§ **ABOUT THIS TASK**: Word for word, repeat each of the records below.

§ **TASK INPUT**:

········

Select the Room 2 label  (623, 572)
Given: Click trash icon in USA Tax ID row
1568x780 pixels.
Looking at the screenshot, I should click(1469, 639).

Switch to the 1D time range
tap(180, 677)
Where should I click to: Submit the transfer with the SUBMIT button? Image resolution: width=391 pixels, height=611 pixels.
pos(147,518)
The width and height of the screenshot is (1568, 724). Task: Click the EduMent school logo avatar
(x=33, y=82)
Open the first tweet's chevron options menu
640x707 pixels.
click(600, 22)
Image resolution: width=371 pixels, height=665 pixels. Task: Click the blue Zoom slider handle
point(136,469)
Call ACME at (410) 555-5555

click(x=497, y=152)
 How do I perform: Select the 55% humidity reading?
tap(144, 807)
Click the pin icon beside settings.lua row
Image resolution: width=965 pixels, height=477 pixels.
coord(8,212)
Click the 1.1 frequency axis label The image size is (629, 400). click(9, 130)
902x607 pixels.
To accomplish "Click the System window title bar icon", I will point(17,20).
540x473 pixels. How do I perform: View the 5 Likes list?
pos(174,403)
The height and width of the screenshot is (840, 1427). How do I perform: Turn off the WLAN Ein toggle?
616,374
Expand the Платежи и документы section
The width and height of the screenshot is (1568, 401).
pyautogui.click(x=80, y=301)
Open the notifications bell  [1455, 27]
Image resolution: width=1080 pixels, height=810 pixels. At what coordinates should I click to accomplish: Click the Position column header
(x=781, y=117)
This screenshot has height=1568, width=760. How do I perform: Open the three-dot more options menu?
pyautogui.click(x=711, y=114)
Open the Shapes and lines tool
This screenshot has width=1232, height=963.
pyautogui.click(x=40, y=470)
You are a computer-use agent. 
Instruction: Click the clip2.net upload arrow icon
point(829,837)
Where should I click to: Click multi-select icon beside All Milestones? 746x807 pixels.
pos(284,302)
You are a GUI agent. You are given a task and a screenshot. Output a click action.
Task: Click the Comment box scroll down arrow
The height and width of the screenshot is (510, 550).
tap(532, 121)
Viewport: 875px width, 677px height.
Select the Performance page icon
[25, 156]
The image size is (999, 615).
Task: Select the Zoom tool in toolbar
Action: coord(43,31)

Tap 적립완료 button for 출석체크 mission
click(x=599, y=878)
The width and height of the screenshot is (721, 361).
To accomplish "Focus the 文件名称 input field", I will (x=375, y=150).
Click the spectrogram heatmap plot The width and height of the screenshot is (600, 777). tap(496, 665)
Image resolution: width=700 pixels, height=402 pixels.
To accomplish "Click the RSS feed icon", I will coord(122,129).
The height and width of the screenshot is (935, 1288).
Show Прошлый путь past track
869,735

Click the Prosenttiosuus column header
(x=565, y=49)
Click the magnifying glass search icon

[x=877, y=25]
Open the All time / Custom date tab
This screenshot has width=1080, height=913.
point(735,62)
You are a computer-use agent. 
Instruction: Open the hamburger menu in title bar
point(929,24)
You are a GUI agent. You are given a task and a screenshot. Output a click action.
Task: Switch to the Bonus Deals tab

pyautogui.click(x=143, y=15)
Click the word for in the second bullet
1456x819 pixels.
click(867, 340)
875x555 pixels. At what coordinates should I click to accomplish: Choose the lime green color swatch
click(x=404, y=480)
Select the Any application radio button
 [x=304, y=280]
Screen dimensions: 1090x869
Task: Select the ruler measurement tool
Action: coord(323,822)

········

§ **YOUR RESPONSE**:
Select the Room 2 label  (623, 572)
Given: Click trash icon in USA Tax ID row
1568x780 pixels.
Looking at the screenshot, I should click(1469, 639).

Switch to the 1D time range
tap(180, 677)
Where should I click to: Submit the transfer with the SUBMIT button? Image resolution: width=391 pixels, height=611 pixels.
pos(147,518)
The width and height of the screenshot is (1568, 724). Task: Click the EduMent school logo avatar
(x=33, y=82)
Open the first tweet's chevron options menu
640x707 pixels.
click(600, 22)
Image resolution: width=371 pixels, height=665 pixels. Task: Click the blue Zoom slider handle
point(136,469)
Call ACME at (410) 555-5555

click(x=497, y=152)
 How do I perform: Select the 55% humidity reading?
tap(144, 807)
Click the pin icon beside settings.lua row
Image resolution: width=965 pixels, height=477 pixels.
coord(8,212)
Click the 1.1 frequency axis label The image size is (629, 400). click(9, 130)
902x607 pixels.
To accomplish "Click the System window title bar icon", I will point(17,20).
540x473 pixels. How do I perform: View the 5 Likes list?
pos(174,403)
The height and width of the screenshot is (840, 1427). How do I perform: Turn off the WLAN Ein toggle?
616,374
Expand the Платежи и документы section
The width and height of the screenshot is (1568, 401).
pyautogui.click(x=80, y=301)
Open the notifications bell  [1455, 27]
Image resolution: width=1080 pixels, height=810 pixels. At what coordinates should I click to accomplish: Click the Position column header
(x=781, y=117)
This screenshot has height=1568, width=760. How do I perform: Open the three-dot more options menu?
pyautogui.click(x=711, y=114)
Open the Shapes and lines tool
This screenshot has width=1232, height=963.
pyautogui.click(x=40, y=470)
You are a computer-use agent. 
Instruction: Click the clip2.net upload arrow icon
point(829,837)
Where should I click to: Click multi-select icon beside All Milestones? 746x807 pixels.
pos(284,302)
You are a GUI agent. You are given a task and a screenshot. Output a click action.
Task: Click the Comment box scroll down arrow
The height and width of the screenshot is (510, 550).
tap(532, 121)
Viewport: 875px width, 677px height.
Select the Performance page icon
[25, 156]
The image size is (999, 615).
Task: Select the Zoom tool in toolbar
Action: coord(43,31)

Tap 적립완료 button for 출석체크 mission
click(x=599, y=878)
The width and height of the screenshot is (721, 361).
To accomplish "Focus the 文件名称 input field", I will (x=375, y=150).
Click the spectrogram heatmap plot The width and height of the screenshot is (600, 777). tap(496, 665)
Image resolution: width=700 pixels, height=402 pixels.
To accomplish "Click the RSS feed icon", I will coord(122,129).
The height and width of the screenshot is (935, 1288).
Show Прошлый путь past track
869,735

Click the Prosenttiosuus column header
(x=565, y=49)
Click the magnifying glass search icon

[x=877, y=25]
Open the All time / Custom date tab
This screenshot has width=1080, height=913.
point(735,62)
You are a computer-use agent. 
Instruction: Open the hamburger menu in title bar
point(929,24)
You are a GUI agent. You are given a task and a screenshot. Output a click action.
Task: Switch to the Bonus Deals tab

pyautogui.click(x=143, y=15)
Click the word for in the second bullet
1456x819 pixels.
click(867, 340)
875x555 pixels. At what coordinates should I click to accomplish: Choose the lime green color swatch
click(x=404, y=480)
Select the Any application radio button
 [x=304, y=280]
Screen dimensions: 1090x869
Task: Select the ruler measurement tool
Action: coord(323,822)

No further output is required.